(Beginning of DATASET RECORDS)

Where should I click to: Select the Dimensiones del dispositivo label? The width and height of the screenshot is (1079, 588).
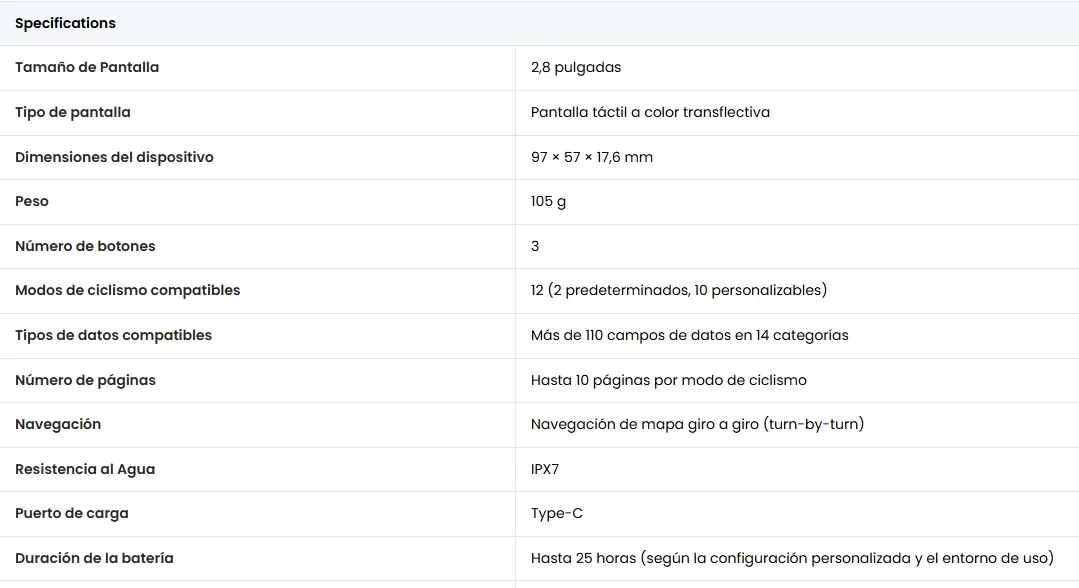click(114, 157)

(End of DATASET RECORDS)
(Beginning of DATASET RECORDS)

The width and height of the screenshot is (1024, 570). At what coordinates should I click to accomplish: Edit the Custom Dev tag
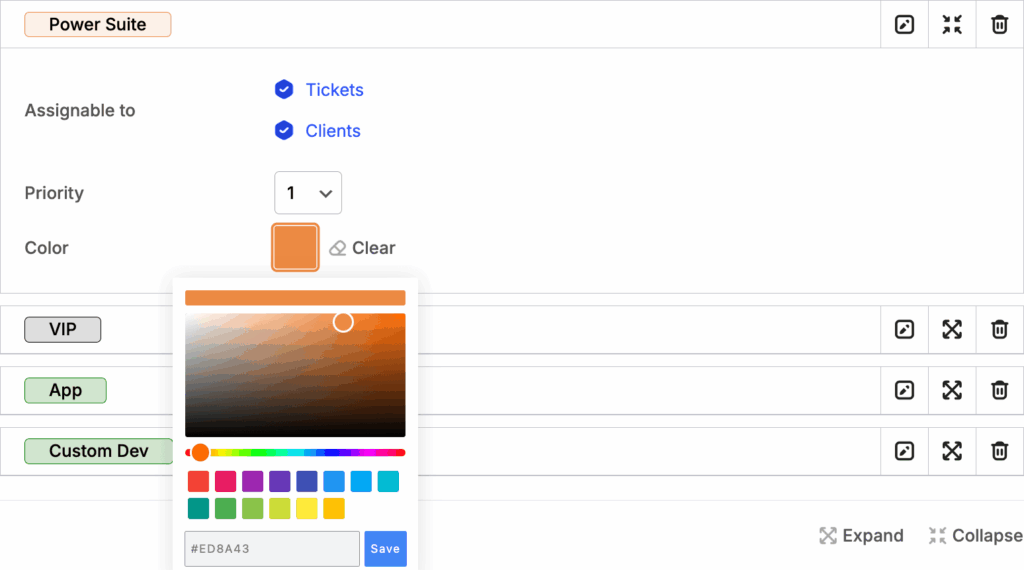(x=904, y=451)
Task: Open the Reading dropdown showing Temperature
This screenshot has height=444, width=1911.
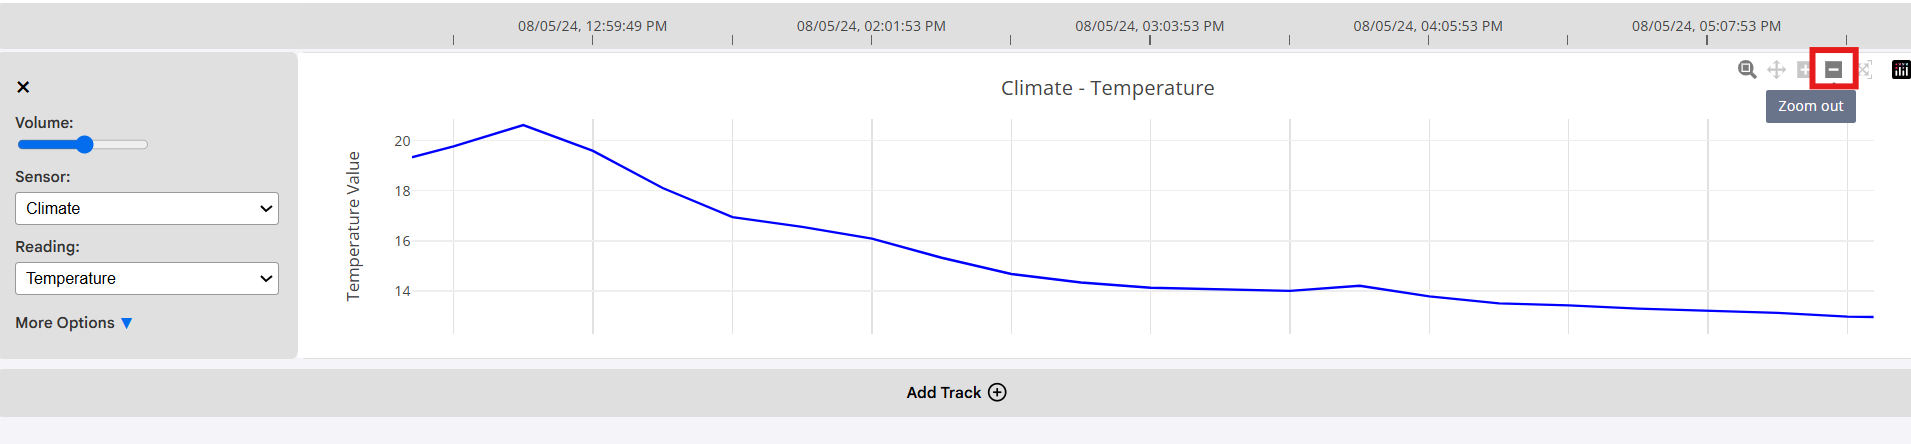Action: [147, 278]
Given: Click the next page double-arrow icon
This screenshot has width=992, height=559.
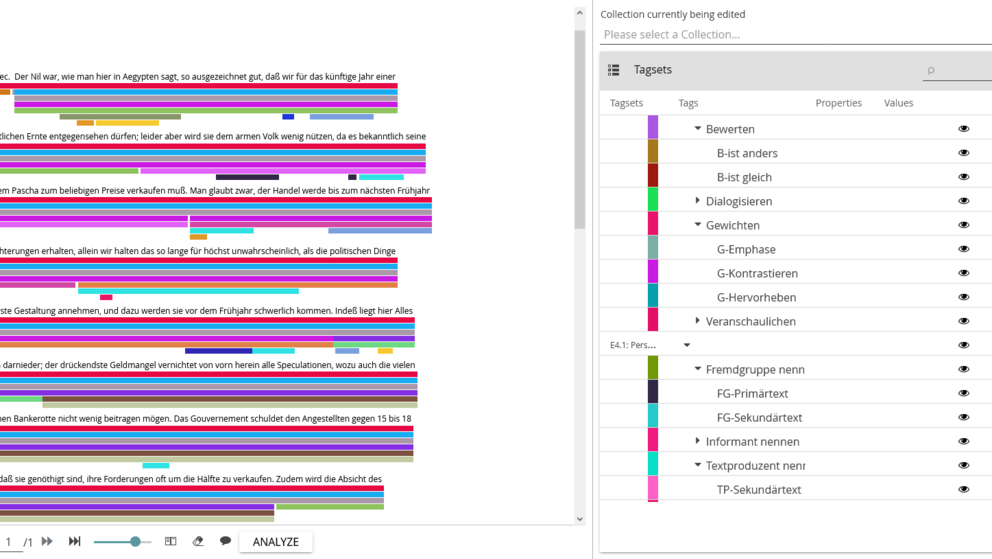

(End of DATASET RECORDS)

DESCRIPTION OF THE TASK:
Please print the lines above word for word, starting at the one with "This screenshot has height=444, width=1911." and ending at the one with "This screenshot has width=992, height=559.", both included, and without any picture.

TASK RESULT:
This screenshot has height=444, width=1911.
Action: [147, 278]
Given: Click the next page double-arrow icon
This screenshot has width=992, height=559.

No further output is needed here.